„Wir alle dürfen nicht nachlassen, müssen weiter solidarisch sein.“ In einem offenen Brief an Deniz Yücel, den „Welt“-Korrespondenten in türkischer Haft, umreißen taz-Journalistin Doris Akrap und zwölf Kolleg_innen die Akzente dieser Jahrestagung des Netzwerks Recherche am 9. und 10. Juni: Gefährdung der Pressefreiheit durch Populisten und Autokraten, Ringen um ein neues journalistisches Selbstverständnis.
Unter den 700 Teilnehmenden der Tagung am zweiten Juni-Wochenende in Hamburg waren diesmal besonders viele Journalist_innen aus aller Welt.

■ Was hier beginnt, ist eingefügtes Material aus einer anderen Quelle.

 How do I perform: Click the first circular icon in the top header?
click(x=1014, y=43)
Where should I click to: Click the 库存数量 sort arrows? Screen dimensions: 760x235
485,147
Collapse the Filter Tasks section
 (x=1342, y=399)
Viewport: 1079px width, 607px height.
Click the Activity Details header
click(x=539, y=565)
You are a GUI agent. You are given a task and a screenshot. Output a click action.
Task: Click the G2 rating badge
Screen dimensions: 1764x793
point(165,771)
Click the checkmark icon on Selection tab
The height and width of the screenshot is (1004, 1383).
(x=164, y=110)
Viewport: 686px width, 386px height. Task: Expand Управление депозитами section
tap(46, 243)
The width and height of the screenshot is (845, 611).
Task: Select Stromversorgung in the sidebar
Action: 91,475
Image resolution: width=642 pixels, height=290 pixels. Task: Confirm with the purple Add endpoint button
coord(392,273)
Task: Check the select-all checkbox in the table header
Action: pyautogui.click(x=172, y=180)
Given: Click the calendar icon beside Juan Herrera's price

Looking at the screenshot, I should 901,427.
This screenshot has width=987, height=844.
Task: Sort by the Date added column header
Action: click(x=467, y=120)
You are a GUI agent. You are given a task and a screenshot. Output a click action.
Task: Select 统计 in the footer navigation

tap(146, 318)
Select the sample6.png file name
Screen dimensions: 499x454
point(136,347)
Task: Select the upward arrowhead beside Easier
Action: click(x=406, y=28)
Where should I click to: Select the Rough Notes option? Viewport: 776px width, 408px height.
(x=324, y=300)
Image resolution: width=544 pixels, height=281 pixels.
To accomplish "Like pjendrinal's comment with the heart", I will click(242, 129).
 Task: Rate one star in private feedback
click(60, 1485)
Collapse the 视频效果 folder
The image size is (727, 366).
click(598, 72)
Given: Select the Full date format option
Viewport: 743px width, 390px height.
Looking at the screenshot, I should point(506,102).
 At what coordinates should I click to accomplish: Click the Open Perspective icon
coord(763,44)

Viele mussten aus ihren Heimatländern fliehen. Die 136 Veranstaltungen standen unter dem Motto „Leiden schafft Recherche“. Wie Hetze gegen Medien und Sorge um Demokratie Journalist_innen neue Impulse für Recherche geben, zeigte der Blick über den Tellerrand: In den USA ist die New York Times durch Fact-Checking der Trump-Twitter wieder in die schwarzen Zahlen gekommen, der Undercover-Journalist Anas Aremeyaw Anas aus Ghana recherchiert erfolgreich Missstände in afrikanischen Gesellschaften und prangert die „bad guys“ an – unter dem Motto „name, shame and jail“. Am „Ende des Tages“ zähle bei seinen Recherchen der „Nutzen für das Volk“, sagte der aus Sicherheitsgründen maskierte Journalist.
Intensive Recherche ist auch notwendig, um gut vorbereitet „kontroverselle Interviews“ zu führen wie Armin Wolf, Redakteur beim Österreichischen Rundfunk ORF, ausführte. Er wurde „für seine unerschrockene und hartnäckige Art der Interviewführung“ im Nachrichtenmagazin „ZiB 2“ mit dem „Leuchtturm für besondere publizistische Leistungen“ von Netzwerk Recherche (nr) ausgezeichnet. In einer Diskussionsrunde zum Kampf um Aufmerksamkeit sagte er, man müsse Infos so verpacken, dass möglichst viele Leute sie schauen wollten. Er versuche, „als Stellvertreter des Publikums Fragen an Politiker zu stellen und sie mit Gegenargumenten zu konfrontieren“. Den Vorwurf von ORF-Publikumsrat Peter Vitouch, er betreibe keine objektive Berichterstattung, sondern „destruktiven Journalismus“, konterte er: „Ich vertrete jeden Tag eine andere Meinung, abhängig vom Interviewpartner.“ Er behandle FPÖ-Chef Heinz-Christian Strache nicht anders als Außenminister Sebastian Kurz. Beim Umgang mit Rechtspopulisten, sei es besonders wichtig, nicht „auf jede Provokation draufzuspringen“.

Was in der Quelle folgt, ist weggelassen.